Second, we examined positional bias of the motifs relative to the TSS. Although the analysis covered a 4-kb region surrounding the TSS, the discovered motifs preferentially occur in the human genome within ~100 bases of the TSS, and their conserved occurrences across all four species show an even more marked enrichment in this region (Fig. 3a, b), consistent with the motifs being involved in transcription initiation. Within this overall trend, certain motifs show distinctive positional preferences. Approximately 28% of the known motifs and 35% of the new motifs show significant positional preference (see Methods). For example, the two strongest new motifs (M4 and M8) tend to occur at distances centred around −89 and −62 bp upstream of the TSS, respectively (Table 1 and Fig. 3c, d). Overall, 89% of the known motifs and 69% of the new motifs show tissue specificity, positional bias or both. Taken together, these results strongly suggest that the new promoter motifs are likely to be biologically meaningful.

Figure 3.

Figure 3

Discovered promoter motifs show positional bias with respect to transcriptional start site (TSS). a, Distribution of distance from TSS for all occurrences in human genome peaks within 100 bp before TSS. b, Distribution for conserved occurrences shows an even stronger peak. c, d, New motifs M4 and M8 peak at −81 and −69 respectively. e, Some motifs do not show specific peaks, including the known Err-α motif. nt, nucleotides.

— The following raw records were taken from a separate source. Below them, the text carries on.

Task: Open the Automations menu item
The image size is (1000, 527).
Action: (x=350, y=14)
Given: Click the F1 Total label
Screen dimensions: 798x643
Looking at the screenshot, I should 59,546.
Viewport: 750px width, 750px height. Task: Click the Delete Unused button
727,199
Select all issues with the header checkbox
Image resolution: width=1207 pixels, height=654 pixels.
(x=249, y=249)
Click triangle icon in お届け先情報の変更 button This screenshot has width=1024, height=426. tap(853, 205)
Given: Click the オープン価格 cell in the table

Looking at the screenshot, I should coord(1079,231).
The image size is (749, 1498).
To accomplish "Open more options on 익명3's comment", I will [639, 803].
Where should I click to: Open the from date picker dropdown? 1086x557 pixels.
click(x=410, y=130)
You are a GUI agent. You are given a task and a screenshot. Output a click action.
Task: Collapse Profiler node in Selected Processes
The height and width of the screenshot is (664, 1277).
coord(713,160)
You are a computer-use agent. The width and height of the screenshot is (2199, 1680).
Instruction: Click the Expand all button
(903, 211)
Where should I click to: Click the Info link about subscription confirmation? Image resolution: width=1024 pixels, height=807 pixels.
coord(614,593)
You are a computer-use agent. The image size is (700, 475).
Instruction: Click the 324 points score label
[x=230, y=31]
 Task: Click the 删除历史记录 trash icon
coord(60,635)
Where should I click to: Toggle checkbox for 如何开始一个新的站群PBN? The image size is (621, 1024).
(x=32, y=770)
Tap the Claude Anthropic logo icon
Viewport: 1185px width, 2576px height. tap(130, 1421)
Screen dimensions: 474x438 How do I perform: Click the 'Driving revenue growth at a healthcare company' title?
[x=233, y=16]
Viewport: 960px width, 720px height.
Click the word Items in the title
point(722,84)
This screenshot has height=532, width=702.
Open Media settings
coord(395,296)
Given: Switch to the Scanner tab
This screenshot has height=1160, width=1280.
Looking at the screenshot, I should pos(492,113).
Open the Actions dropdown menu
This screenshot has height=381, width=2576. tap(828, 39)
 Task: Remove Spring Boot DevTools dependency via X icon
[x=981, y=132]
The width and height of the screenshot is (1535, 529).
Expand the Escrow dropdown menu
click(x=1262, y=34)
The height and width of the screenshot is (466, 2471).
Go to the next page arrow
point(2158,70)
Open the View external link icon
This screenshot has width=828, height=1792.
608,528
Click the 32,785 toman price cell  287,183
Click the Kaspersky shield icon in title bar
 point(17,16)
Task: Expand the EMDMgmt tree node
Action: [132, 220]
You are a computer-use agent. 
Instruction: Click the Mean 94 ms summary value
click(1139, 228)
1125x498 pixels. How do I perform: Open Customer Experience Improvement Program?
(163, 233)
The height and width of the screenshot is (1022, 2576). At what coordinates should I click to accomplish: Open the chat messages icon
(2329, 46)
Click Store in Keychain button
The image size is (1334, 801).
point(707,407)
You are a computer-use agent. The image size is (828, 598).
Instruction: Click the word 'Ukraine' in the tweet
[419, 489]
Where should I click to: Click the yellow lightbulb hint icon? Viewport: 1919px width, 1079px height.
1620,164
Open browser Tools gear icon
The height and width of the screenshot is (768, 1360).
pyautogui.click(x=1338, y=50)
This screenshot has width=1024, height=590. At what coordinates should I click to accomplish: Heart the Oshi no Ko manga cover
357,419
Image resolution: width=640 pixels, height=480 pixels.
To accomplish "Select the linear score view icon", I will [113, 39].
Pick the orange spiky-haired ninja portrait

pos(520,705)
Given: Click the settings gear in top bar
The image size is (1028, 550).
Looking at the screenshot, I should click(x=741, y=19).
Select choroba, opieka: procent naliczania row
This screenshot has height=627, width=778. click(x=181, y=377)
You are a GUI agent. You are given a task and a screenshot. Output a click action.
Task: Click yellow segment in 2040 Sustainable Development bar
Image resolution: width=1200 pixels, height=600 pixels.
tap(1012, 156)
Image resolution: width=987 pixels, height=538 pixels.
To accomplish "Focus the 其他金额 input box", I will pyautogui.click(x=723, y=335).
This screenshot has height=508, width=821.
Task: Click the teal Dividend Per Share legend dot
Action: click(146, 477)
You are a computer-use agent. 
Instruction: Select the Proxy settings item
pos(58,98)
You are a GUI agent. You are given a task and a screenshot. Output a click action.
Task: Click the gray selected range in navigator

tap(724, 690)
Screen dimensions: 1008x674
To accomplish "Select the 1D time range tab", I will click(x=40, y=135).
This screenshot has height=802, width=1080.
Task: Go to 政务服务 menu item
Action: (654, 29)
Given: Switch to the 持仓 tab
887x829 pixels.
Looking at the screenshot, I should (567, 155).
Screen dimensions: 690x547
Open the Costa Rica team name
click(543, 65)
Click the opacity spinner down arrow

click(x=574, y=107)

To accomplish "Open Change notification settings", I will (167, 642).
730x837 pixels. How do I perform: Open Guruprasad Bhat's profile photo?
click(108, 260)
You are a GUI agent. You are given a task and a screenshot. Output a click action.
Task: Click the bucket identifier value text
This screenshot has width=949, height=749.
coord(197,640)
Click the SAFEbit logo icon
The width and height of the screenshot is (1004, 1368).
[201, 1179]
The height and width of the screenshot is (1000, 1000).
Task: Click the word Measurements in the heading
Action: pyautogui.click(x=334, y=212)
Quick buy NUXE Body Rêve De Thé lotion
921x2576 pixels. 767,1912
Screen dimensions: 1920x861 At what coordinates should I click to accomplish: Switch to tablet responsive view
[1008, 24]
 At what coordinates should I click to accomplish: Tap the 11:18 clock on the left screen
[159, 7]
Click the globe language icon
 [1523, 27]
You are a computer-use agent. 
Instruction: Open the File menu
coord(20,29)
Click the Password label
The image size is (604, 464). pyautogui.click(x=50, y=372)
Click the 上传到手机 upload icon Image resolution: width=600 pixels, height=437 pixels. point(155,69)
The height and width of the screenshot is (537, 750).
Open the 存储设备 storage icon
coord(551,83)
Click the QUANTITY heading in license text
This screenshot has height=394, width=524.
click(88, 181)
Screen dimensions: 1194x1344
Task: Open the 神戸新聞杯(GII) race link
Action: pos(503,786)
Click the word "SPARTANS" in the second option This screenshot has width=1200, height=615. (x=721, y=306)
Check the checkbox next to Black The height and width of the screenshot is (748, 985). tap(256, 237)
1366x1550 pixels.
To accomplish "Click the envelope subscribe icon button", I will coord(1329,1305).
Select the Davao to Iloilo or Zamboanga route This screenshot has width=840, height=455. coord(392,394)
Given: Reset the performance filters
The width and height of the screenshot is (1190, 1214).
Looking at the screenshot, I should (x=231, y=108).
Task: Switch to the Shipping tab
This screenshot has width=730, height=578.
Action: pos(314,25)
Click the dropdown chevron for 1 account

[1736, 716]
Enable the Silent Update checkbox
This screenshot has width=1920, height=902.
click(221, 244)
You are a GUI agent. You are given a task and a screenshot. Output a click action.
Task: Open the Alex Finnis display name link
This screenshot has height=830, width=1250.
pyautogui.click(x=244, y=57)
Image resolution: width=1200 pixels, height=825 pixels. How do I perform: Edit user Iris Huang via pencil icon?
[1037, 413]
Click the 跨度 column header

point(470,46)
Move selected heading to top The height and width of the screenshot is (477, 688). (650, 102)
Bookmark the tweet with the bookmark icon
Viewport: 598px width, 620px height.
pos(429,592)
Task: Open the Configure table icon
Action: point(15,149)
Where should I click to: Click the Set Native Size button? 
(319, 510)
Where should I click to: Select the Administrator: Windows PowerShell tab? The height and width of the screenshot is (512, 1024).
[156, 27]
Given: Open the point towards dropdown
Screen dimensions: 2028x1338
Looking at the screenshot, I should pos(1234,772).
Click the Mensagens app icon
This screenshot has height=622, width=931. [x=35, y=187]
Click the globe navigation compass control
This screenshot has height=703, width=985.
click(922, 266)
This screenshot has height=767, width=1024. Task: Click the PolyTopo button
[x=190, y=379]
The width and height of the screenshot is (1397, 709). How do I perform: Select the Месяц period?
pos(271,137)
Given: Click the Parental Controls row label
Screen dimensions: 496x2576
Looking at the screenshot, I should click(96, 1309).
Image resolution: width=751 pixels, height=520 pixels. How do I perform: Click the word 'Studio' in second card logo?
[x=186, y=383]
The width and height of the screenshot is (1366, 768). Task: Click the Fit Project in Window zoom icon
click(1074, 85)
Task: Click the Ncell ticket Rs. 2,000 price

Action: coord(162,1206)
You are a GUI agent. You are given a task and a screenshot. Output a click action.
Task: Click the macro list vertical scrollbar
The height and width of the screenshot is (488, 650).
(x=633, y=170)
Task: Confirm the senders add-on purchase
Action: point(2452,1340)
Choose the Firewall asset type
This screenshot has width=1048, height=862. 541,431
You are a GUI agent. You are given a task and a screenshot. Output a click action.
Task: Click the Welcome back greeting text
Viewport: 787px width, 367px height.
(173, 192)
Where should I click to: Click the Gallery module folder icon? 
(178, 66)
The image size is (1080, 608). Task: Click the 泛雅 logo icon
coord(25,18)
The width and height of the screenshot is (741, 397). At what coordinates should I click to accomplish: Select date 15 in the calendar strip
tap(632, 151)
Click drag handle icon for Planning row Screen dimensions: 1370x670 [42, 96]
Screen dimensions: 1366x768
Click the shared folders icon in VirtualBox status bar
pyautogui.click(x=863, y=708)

In addition, several of the motifs tend to appear in multiple copies in the promoter. For example, 17.5% of genes containing motif M4 have more than one copy of M4 within 200 bp of each other (27-fold increase compared with 0.66% expected at random), and 10% of genes containing motif M8 have multiple copies of this motif within 200 bp (compared with 0.26% expected by chance). Such clustering is a common feature of several known regulatory motifs.

Motifs in 3′ UTRs

We next turned to motif discovery in 3′-UTR regions25. Using the same approach as for promoter regions, we discovered 106 highly conserved motifs in 3′ UTRs (MCS > 6). Because 3′-UTR motifs have not been extensively studied, we could not compare the discovered motifs to a large collection of previously known motifs; however, the motifs show two unusual properties that give insight into their nature.

First, the 3′-UTR motifs show a strong directional bias with respect to DNA strand. Whereas promoter motifs tend to have similar conservation rates on the coding and non-coding strands, the 3′-UTR motifs are preferentially conserved in only one strand (Fig. 4a). The strand specificity is consistent with the 3′-UTR motifs acting at the level of RNA rather than DNA and thus having a role in post-transcriptional regulation.

Figure 4.

Figure 4

Properties of discovered 3′-UTR motifs and corresponding miRNA genes. a, Directionality of 3′-UTR motifs revealed by comparing conservation on forward and reverse strands. Strand preference is also seen for splice signals, but conservation of promoter motifs is largely symmetric. hsa-let-7a, Homo sapiens let-7a. b, Length distribution of 3′-UTR motifs shows abundance of motifs of length 8, but no such preference is seen for promoter motifs. Motifs overlapping conserved 8-mers (red) account for the length bias. c, A total of 72% of 8-mer motifs end with nucleotide A, suggesting complementarity with mature miRNA genes, frequently starting with U. d, Ninety-five per cent of discovered 8-mers match known miRNA genes at position 1–8 or 2–9. e, Alignments of known and new miRNA stem-loop structures, identified by their complementarity to a discovered 8-mer motif. New ~22-bp mature miRNA products predicted based on the observation shown in d and validated experimentally.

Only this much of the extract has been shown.